Source:

This typology closely correlates with another, favoured by Paul Tillich amongst others, that categorizes religions according as to whether their primary forms of thought are focused on space or time. Those that privilege space are likely to insist on ethnic purity and on the ontological link between people and sacred ancestral land. This was an especially urgent question for Tillich in the context of the Third Reich and its ideology of “blood and earth.” In this context, Tillich could, in the case of Judaism, distinguish between what he saw as the authentically biblical prophetic call to historically enacted justice and the alien “pagan” emphasis on the promise of land, a particular land, in which alone the Kingdom of justice can be fully realized (Tillich 1959, 31-9).

These differences given can be extended to a further difference—namely, that between religions that find expression in visual representation and those that believe the Word to be the only adequate expression of divine will. Inevitably, however, the distinction has to be once more qualified in the light of the fact that alongside the stricter monotheistic ban on images in Judaism, Islam, and some versions of Protestant Christianity, a visualization of the biblical inheritance has repeatedly taken place in Catholic, Orthodox, and some Protestant traditions). In these terms, it is no accident that the religions of the land were perceived by the biblical authors as essentially cultic and idolatrous, a critique that would later be extended to the mythical religions of the Hellenistic and Roman periods.

What to do:
Condense the paragraph of the religion passage that begins "This typology closely correlates" into a short bulleted list that keeps its main facts.

Dataset section:
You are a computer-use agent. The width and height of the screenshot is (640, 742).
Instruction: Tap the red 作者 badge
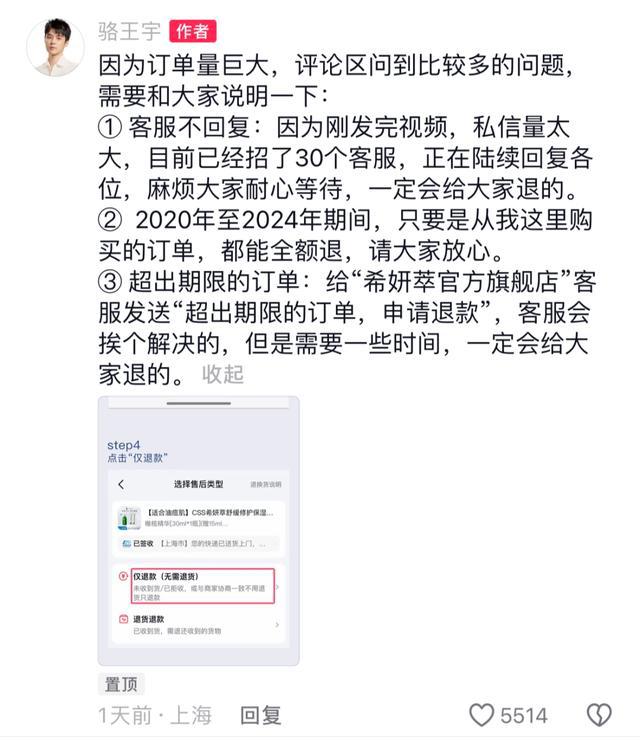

Exercise solution:
- The typology closely correlates with another, favored by Paul Tillich among others, that sorts religions by whether their primary forms of thought focus on space or on time.
- Religions that privilege space tend to insist on ethnic purity and on an ontological link between a people and sacred ancestral land.
- The question was especially urgent for Tillich because of the Third Reich and its ideology of "blood and earth."
- For Judaism, Tillich distinguished the authentically biblical prophetic call to historically enacted justice from an alien "pagan" emphasis on the promise of a particular land, in which alone the Kingdom of justice can be fully realized (Tillich 1959, 31-9).